China innovative drug companies' response direction: market diversification beyond the US; strengthening EU/EMA direct commercialization (BeiGene already directly selling zanubrutinib in multiple European countries).
10.8 Supply Chain Security and Production Continuity Risk
Critical raw material import dependency: Key ADC payload precursors (MMAE precursors, maytansinoid DM1 derivatives) are primarily held by US companies (ImmunoGen); single-use bioreactors (Sartorius, Cytiva/GE Healthcare) and culture media (Thermo Fisher) predominantly imported from US/Europe.

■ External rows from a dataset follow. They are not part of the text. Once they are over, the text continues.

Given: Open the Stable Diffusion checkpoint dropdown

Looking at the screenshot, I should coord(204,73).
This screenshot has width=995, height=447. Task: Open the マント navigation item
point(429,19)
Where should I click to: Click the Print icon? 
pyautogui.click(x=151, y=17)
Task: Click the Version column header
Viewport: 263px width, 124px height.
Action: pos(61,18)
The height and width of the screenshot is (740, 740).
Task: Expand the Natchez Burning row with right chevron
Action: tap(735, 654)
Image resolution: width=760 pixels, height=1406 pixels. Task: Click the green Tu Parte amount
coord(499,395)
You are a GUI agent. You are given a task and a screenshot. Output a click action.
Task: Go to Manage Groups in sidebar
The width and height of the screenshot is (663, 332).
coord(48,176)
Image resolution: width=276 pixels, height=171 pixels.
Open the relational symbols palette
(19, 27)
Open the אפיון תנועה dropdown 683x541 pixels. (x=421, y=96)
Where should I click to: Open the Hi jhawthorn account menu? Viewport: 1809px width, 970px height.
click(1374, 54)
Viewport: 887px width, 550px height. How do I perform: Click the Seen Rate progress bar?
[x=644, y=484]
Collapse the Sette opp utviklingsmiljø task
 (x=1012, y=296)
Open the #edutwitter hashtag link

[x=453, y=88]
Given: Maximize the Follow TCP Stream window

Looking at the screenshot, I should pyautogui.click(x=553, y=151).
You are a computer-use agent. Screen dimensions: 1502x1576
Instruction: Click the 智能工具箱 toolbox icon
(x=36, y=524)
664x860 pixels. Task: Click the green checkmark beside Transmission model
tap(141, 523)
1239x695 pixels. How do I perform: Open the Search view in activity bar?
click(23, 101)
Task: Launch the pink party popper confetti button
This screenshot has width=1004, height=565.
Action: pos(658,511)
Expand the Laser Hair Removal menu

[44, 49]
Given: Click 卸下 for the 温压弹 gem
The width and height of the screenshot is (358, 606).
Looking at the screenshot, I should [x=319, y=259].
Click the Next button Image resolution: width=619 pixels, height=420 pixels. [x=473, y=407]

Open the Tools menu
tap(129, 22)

Cold chain logistics and ultra-low temperature storage: Biologic innovative drugs (mAb/ADC/CAR-T) require strict storage conditions — CAR-T requires -80°C (-196°C liquid nitrogen) throughout transport and storage.
Patent expiry impact: PD-1 monoclonal substance patents in China typically protected until 2030–2035; after expiry, biosimilars will compete. Companies are responding by continuously investing in next-generation products (bispecifics/ADC/GLP-1) to replace maturing products.
10.9 Regulatory and Compliance Risk
Tightening global drug regulatory environment: FDA showing stricter review orientation in several areas: more rigorous post-marketing confirmatory study requirements for accelerated approval drugs; higher evidentiary requirements for products approved on surrogate endpoints.
Data compliance and data security: China's Data Security Law and PIPL (Personal Information Protection Law) impose strict restrictions on cross-border transmission of medical data (including genetic data and clinical trial data). This creates practical operational barriers for domestic Biotechs providing patient-level clinical data to overseas MNC partners in License-out negotiations.
10.10 Financing Tightening and Biotech Survival Pressure
As of end-2024, a significant proportion of the 70+ HK Chapter 18A biotech companies face cash reserve burn-rate warnings of 12–24 months. Funding is concentrating toward mid-to-late-stage projects with clinical data; early-stage undifferentiated pipeline valuations are significantly compressed.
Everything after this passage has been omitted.